L’integrazione dell’intelligenza artificiale (IA) in vari settori professionali ha portato a innovazioni significative, ma ha anche sollevato nuove sfide etiche e operative. Un caso recente al Tribunale di Firenze ha evidenziato i rischi associati all’uso non verificato di strumenti come ChatGPT nel campo legale.
Durante un procedimento relativo alla tutela dei marchi e del diritto d’autore, un avvocato ha presentato una memoria difensiva contenente riferimenti a sentenze della Corte di Cassazione. Tuttavia, alcune di queste sentenze sono state successivamente scoperte come inesistenti, probabilmente a causa di “allucinazioni” generate dall’IA.
L’avvocato ha spiegato che i documenti erano stati preparati da una collaboratrice utilizzando ChatGPT, senza che lui fosse a conoscenza dell’uso dell’IA. Ha riconosciuto la mancanza di verifica sui riferimenti e ha richiesto l’esclusione delle citazioni errate, sottolineando che la difesa si basava su altri argomenti solidi. Il Tribunale ha respinto la richiesta di condanna per lite temeraria, ritenendo che non ci fosse prova di mala fede e che i riferimenti inesistenti non avessero causato danni concreti alla parte avversa.
Il termine “allucinazioni” in IA si riferisce a situazioni in cui il sistema genera informazioni inesistenti presentate come reali. Nel caso in questione, ChatGPT ha prodotto numeri di sentenze non corrispondenti a casi reali, portando a una situazione imbarazzante in aula.

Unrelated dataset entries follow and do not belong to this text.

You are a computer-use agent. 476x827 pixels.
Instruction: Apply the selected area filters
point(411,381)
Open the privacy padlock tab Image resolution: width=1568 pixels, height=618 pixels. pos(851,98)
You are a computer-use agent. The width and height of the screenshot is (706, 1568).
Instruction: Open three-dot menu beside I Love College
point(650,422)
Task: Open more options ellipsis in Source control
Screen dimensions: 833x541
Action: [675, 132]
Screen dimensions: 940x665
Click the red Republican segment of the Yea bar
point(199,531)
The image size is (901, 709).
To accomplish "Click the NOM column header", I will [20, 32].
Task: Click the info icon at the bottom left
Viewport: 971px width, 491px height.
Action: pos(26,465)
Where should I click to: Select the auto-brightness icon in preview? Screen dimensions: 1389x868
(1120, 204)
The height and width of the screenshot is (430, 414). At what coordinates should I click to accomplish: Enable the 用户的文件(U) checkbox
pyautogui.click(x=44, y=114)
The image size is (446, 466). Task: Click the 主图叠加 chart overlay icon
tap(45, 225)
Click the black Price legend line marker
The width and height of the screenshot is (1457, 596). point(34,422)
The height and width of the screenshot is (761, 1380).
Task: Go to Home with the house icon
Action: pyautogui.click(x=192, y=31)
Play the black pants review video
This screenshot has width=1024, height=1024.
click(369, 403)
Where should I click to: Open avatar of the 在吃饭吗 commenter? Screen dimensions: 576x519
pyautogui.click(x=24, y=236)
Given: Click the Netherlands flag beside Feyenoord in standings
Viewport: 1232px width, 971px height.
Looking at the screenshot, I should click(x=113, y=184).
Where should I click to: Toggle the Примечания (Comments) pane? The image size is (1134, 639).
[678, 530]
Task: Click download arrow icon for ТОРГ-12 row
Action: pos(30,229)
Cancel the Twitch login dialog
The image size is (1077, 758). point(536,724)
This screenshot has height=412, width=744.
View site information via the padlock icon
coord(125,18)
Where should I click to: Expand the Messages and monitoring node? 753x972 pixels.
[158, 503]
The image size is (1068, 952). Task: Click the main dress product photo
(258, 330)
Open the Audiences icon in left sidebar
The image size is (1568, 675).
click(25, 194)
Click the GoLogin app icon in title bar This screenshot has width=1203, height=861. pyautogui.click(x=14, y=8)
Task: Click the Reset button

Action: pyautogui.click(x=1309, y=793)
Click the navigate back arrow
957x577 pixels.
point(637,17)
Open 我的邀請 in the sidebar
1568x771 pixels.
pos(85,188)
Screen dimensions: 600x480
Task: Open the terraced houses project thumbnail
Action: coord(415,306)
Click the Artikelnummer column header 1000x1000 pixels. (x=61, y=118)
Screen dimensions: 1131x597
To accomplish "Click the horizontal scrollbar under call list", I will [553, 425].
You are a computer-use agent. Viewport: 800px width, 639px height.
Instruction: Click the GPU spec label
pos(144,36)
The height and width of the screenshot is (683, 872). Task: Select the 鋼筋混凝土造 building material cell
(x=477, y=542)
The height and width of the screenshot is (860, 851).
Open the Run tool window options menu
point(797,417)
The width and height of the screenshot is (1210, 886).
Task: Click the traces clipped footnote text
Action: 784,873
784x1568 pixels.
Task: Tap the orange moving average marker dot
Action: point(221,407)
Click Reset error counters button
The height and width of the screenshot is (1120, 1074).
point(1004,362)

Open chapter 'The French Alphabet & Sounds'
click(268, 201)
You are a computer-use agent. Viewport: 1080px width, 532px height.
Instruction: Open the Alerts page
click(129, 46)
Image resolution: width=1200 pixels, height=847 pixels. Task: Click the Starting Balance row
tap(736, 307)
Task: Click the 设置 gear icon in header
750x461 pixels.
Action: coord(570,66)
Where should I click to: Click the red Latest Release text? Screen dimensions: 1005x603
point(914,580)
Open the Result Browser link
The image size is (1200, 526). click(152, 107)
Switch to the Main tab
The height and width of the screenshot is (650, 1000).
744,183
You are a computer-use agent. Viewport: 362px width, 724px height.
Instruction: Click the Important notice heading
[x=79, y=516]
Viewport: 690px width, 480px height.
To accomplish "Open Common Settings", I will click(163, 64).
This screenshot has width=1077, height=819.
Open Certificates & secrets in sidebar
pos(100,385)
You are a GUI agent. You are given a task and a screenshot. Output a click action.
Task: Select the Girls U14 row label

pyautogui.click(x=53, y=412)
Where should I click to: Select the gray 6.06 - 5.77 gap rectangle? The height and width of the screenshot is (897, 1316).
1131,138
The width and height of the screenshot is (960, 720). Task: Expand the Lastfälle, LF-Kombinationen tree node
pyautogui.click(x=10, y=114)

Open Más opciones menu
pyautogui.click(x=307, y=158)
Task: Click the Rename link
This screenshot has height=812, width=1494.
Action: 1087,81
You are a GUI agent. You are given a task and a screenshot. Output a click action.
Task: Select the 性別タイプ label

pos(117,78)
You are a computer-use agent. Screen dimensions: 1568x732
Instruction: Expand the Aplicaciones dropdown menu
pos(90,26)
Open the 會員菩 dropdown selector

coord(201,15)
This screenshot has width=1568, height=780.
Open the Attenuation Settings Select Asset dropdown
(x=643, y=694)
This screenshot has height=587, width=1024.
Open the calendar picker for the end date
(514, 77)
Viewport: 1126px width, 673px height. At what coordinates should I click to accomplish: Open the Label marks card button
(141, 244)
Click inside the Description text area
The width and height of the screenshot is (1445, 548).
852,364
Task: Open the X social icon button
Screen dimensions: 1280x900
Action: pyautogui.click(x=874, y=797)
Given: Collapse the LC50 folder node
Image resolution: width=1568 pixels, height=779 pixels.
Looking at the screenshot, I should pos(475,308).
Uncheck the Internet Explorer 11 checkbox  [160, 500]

Questo incidente sottolinea la necessità di un controllo umano rigoroso quando si utilizzano strumenti di IA in ambito professionale. La trasparenza nell’uso dell’IA è essenziale, soprattutto quando le informazioni generate possono influenzare decisioni legali e professionali. L’adozione di politiche chiare sull’uso dell’IA e la formazione adeguata degli utenti sono passi fondamentali per prevenire errori simili.